João Trevisan | Galeria Raquel Arnaud

João Trevisan, Ensaio sobre a curva nº 8, 2017

A Galeria Raquel Arnaud tem o prazer de apresentar “Das conversas noturnas”, exposição individual do artista convidado João Trevisan com curadoria de Bené Fonteles. A mostra reúne em torno de 20 obras, entre pinturas, esculturas e desenhos recentes, que exploram as relações entre peso e leveza; equilíbrio e desequilíbrio; e tratam de memória, materialidade e impermanência.
João caminha pelas linhas férreas ao lado de sua casa em Brasília coletando materiais como madeira e peças de ferro descartados. O ato de caminhar, além de parte do processo produtivo, estabelece uma relação performática com seu trabalho.

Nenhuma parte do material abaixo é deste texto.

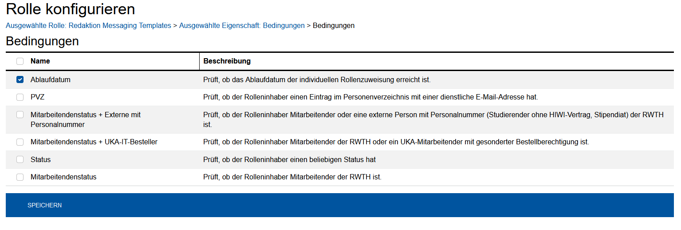Click the Status row name text
This screenshot has height=230, width=681.
(x=41, y=159)
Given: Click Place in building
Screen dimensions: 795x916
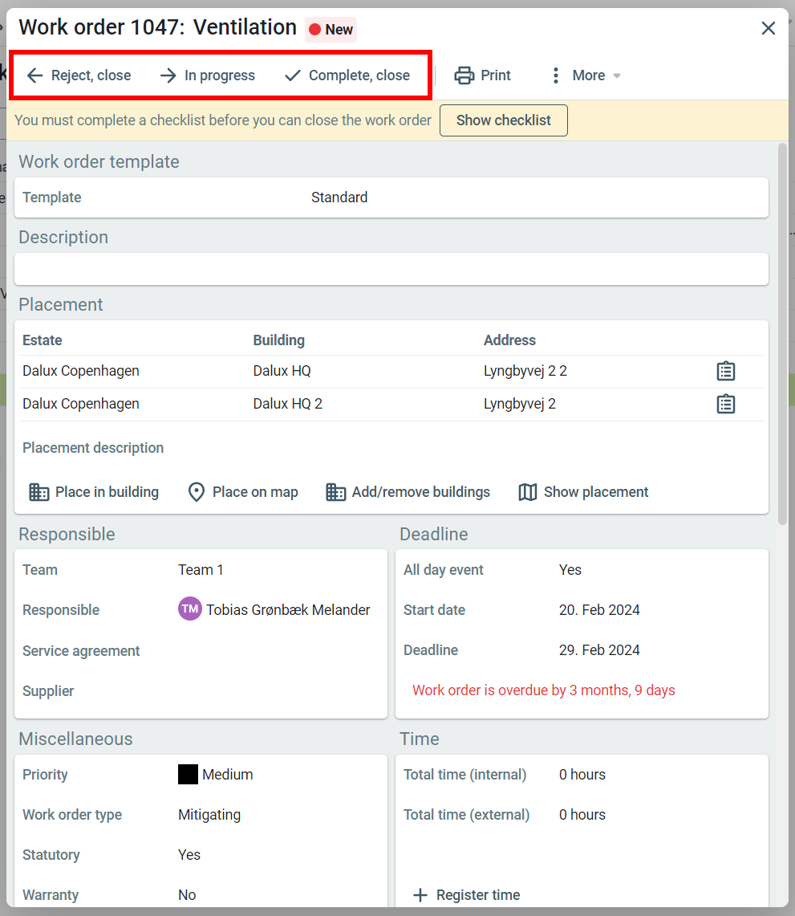Looking at the screenshot, I should [x=94, y=492].
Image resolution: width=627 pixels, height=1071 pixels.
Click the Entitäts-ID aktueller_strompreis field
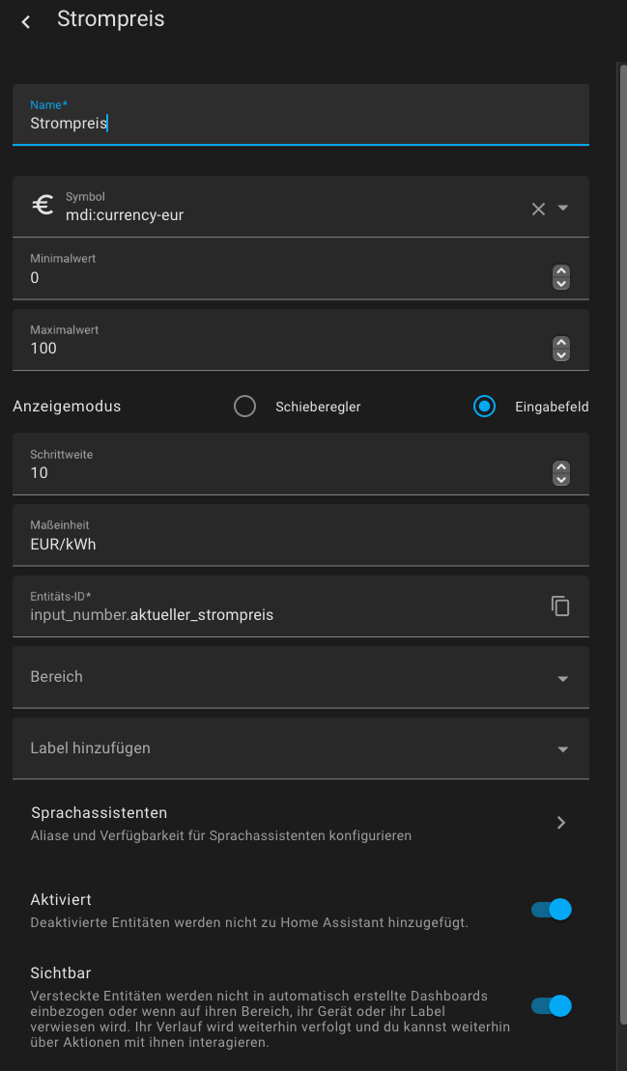[x=280, y=606]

As esculturas agrupam diversas peças industriais, como placas e parafusos de ferro, e são construídas através da sobreposição e do acúmulo desses materiais, que se equilibram de forma orquestrada e dialogam com o espaço.

Suas pinturas em tela também passam por um processo de sobreposição, mas neste caso são várias camadas de tinta preta até obter a textura almejada, para em seguida aplicar as cores, meticulosamente estudadas e escolhidas, e por último cobri-las com mais camadas de tinta preta. O artista destaca que prefere que sua pintura não seja direta, que é o que aconteceria se parasse nas cores. Ao invés disso, ele cria uma velatura, despertando um estado metafísico para a sua obra. A luz interage diretamente com essas pinturas, ora revelando e ora escondendo esses campos de cor, relação essa que mostra um aspecto cinético do trabalho. Já nas pinturas sobre madeira, o processo é inverso. João usa o branco para destacar as cores.
O curador Bené Fonteles comenta: “João pinta com a delicadeza e essencialidade que na história da arte deu-lhe parentesco e referência com as obras de cromatismo sublime e essencial em Morandi; no Brasil, o singular Alfredo Volpi, os fundamentais Willys de Castro, Hércules Barsotti, Lothar Charoux, Eduardo Sued e, mais recentemente, o que faz um refinado Paulo Pasta.” Outra preciosa referência é João Cabral de Melo Neto, que lhe é inspiração e legenda de suas pinturas.

João trilha um alfabeto original de memória, materialidade e impermanência, formatando seu trabalho em vários suportes e linguagens, que têm sempre seu corpo como gramática e poética.